■ **Given data**
□ □ □ □ □ □ □

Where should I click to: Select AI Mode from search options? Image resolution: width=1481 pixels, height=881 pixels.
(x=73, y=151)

□ □ □ □ □ □ □

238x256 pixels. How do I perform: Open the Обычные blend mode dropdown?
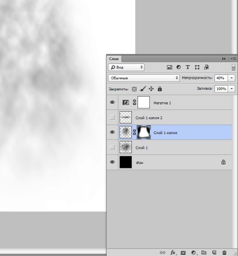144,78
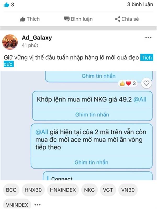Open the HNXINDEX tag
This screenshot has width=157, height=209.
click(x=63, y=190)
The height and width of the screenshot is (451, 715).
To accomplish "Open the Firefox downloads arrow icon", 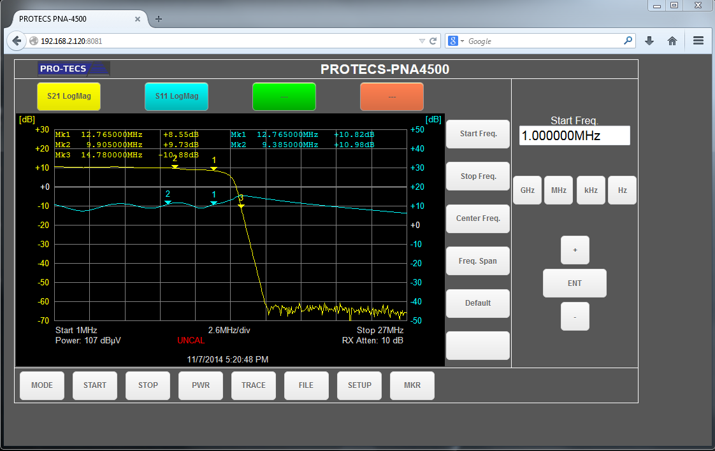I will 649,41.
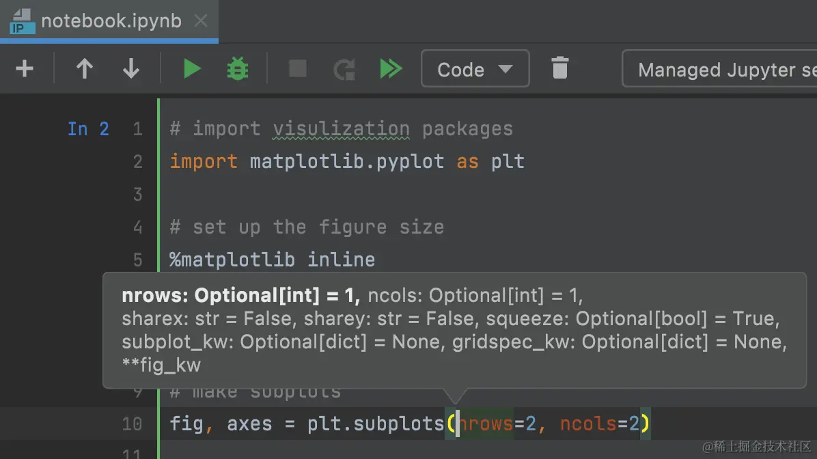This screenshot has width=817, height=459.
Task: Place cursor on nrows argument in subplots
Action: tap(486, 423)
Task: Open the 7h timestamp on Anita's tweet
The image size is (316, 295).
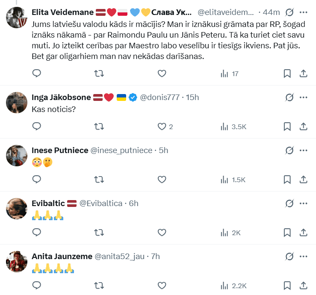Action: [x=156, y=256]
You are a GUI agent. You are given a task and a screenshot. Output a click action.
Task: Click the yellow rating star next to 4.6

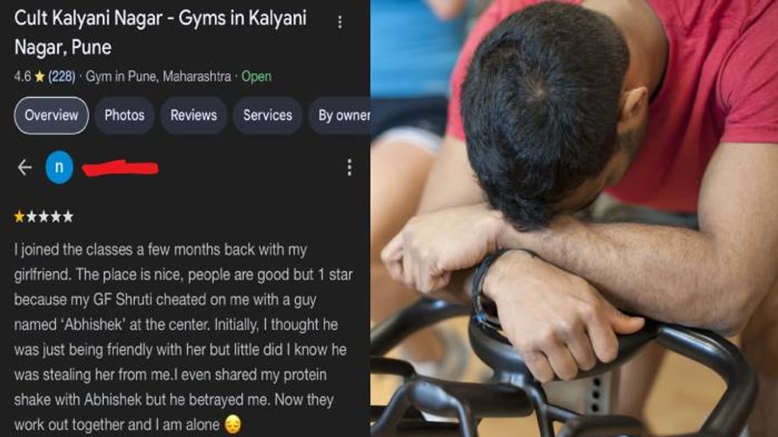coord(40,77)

□ □ □ □ □ □ □

■ **What is being asked**
Whatever pictures the records hold, omit them; give again exactly the lines from the one containing "238x256 pixels. How" through the one containing "The height and".

■ **Answer area**
238x256 pixels. How do I perform: Open the Обычные blend mode dropdown?
144,78
Open the HNXINDEX tag
This screenshot has width=157, height=209.
click(x=63, y=190)
The height and width of the screenshot is (451, 715).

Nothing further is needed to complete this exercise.